-- BEGIN Provided data --

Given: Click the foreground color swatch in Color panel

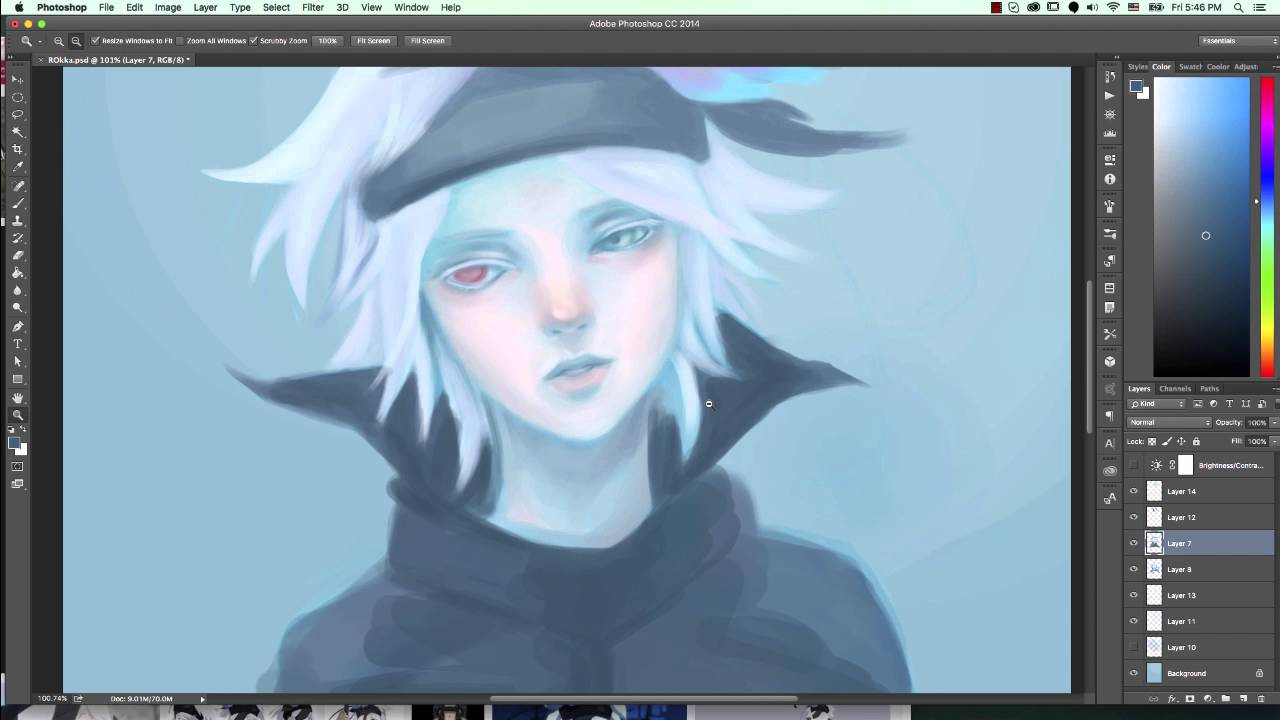Looking at the screenshot, I should tap(1136, 87).
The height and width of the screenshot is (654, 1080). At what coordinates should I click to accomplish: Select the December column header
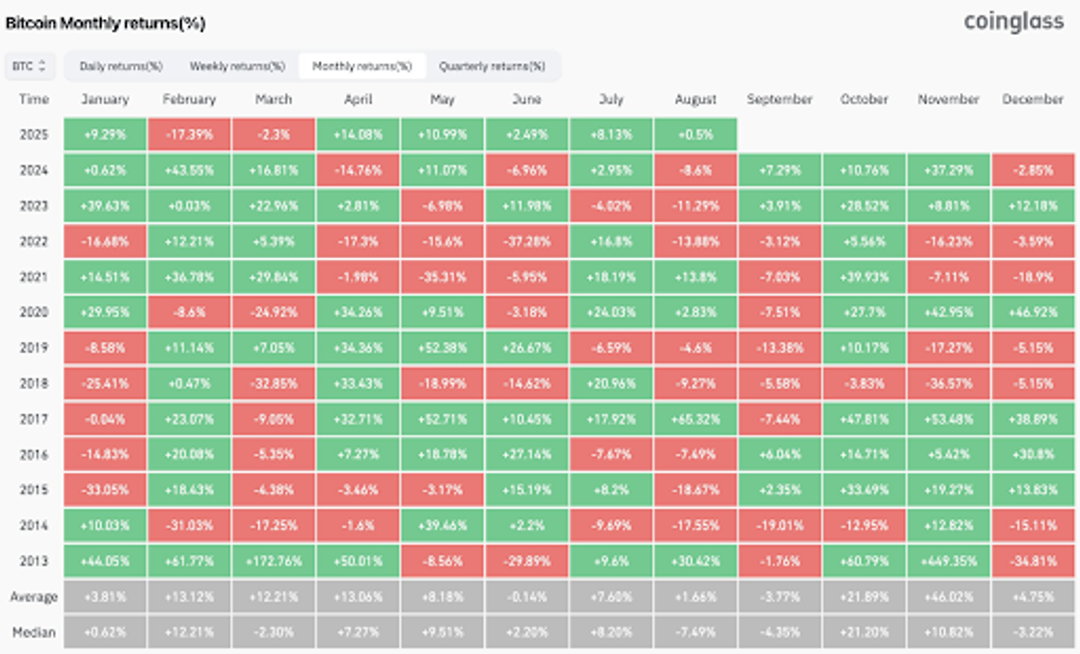pos(1033,99)
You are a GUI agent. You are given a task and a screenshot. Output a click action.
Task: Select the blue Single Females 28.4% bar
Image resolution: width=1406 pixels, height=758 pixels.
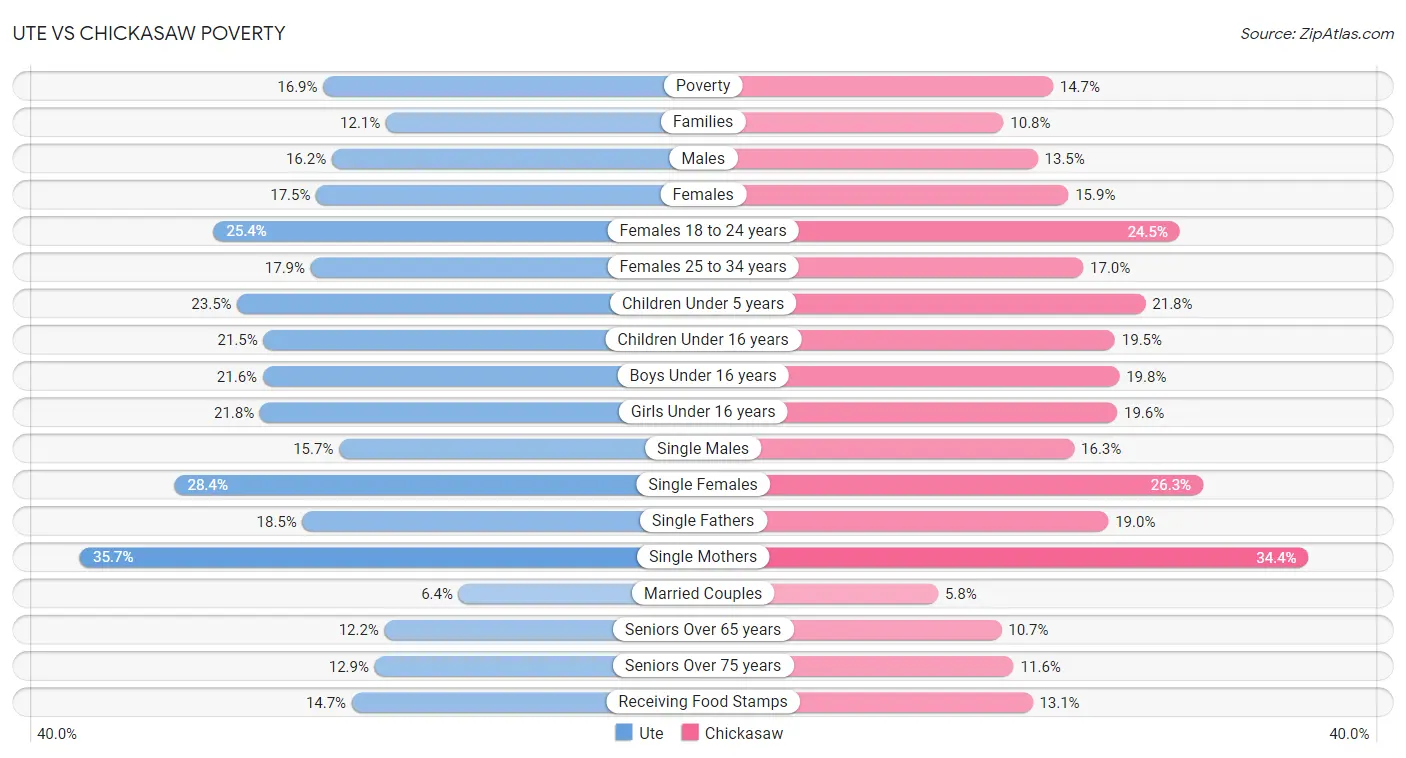438,485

-- END Provided data --

*Problem to work on*: Reproduce all of the records above with "column header" replaced by "column heading" and everything else unchanged. Leave the pictures out of the answer.

*Task result*:
Given: Click the foreground color swatch in Color panel

Looking at the screenshot, I should tap(1136, 87).
The height and width of the screenshot is (654, 1080). At what coordinates should I click to accomplish: Select the December column heading
pos(1033,99)
You are a GUI agent. You are given a task and a screenshot. Output a click action.
Task: Select the blue Single Females 28.4% bar
Image resolution: width=1406 pixels, height=758 pixels.
438,485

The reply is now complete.